- The paper introduces ConTestS, a framework that systematically evaluates the consistency of span probability estimates in language models using paired Wilcoxon rank tests.
- It finds that while larger masked language models improve prediction consistency, larger autoregressive models exhibit increased inconsistencies.
- The study reveals that prediction entropies indicate estimation accuracy, offering actionable insights to refine decoding strategies in NLP applications.
Consistency Testing of Span Probabilities in LLMs
The paper introduces a framework named ConTestS (Consistency Testing over Spans) that systematically evaluates the consistency of probabilities generated by LLMs (LMs) when assigning joint probabilities to word spans. This work goes beyond traditional calibration methods to scrutinize whether LLMs deliver consistent probability values across different orders of conditioning and completions—a critical assessment, considering the prevailing use of LLM scores as estimative probabilities in various practical applications.
Framework Methodology
The authors developed ConTestS to quantify the consistency of probability estimates, focusing on both Masked LLMs (MLMs) and autoregressive models. They employed statistical tests to examine score consistency while utilizing post-release real and synthetic datasets to eliminate training artifacts. Key features of this framework include:
- Task Comprehension in Autoregressive Models: Adjusts for the characteristic that autoregressive models were not explicitly designed for masked LLMing tasks.

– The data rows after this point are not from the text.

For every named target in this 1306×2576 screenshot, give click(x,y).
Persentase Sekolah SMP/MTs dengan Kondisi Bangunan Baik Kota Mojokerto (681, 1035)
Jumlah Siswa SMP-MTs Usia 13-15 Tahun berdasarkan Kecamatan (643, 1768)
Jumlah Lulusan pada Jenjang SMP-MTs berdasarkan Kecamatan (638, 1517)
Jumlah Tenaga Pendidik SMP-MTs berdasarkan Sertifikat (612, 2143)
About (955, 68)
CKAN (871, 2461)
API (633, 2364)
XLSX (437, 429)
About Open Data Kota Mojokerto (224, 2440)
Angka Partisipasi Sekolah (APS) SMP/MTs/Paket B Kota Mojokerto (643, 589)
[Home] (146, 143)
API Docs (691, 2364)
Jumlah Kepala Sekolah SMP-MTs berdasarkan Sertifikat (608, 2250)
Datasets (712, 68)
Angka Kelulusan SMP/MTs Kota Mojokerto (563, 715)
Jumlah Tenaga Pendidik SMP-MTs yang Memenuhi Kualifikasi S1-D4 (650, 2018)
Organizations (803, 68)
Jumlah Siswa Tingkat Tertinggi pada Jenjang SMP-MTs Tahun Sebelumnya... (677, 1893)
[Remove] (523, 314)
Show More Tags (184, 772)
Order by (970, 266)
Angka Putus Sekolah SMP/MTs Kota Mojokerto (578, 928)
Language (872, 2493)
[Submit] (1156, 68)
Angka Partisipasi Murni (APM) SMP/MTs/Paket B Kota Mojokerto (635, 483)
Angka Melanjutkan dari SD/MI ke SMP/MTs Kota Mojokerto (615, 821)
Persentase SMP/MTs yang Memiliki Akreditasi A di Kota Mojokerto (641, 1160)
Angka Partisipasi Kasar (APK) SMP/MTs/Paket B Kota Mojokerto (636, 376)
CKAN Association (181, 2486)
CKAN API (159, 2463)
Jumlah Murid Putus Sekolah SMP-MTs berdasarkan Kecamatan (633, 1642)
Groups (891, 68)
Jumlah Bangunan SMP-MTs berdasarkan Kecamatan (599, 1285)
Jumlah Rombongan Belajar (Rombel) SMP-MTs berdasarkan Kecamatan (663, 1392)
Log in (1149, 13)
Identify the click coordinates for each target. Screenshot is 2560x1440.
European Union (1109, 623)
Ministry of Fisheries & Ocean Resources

- Statistical Analysis: Utilizes paired two-sided Wilcoxon rank tests to ascertain if discrepancies (differences in span probability estimates) are symmetrically distributed around zero. This approach helps screen for significant inconsistencies.
- Data Gathering: Deploys datasets not included in the model's training set to ensure unbiased evaluation.
Main Findings
The investigation demonstrated that both MLMs and autoregressive models exhibit inconsistent predictions, with autoregressive models showing pronounced discrepancies. Interestingly, larger MLMs provided improved prediction consistency, whereas larger autoregressive models demonstrated increased inconsistencies. This divergent trend between model size and performance emphasizes the varied underlying mechanics of these model types.
Notably, the paper found that prediction entropies are telling indicators of a model's estimation accuracy and can be advantageous in refining decoding strategies. The implications suggest that higher entropy for a single-mask prediction paired with lower entropy for a double-mask may yield better token predictions.
Implications and Future Directions
The paper underscores the complexity of relying on LLM outputs as probabilistic distributions, highlighting systemic inconsistencies. Given that joint probabilities are crucial for applications such as robust ranking and sequence generation, these findings suggest a critical need for improved model design or post-processing strategies to ensure probabilistic reliability.
The work sets a foundation for future research in AI and NLP, encouraging exploration into model training and architecture adjustments to tackle identified deficiencies. The systemic insights into entropy correlations and model scale effects can guide developers in integrating probabilistic reasoning with current deep learning frameworks, potentially benefiting broader generative modeling tasks.
Further exploration could involve extending the testing methodology to account for more intricate spans and diverse linguistic structures, ultimately enhancing the fidelity and interpretability of LLMs as probabilistic systems.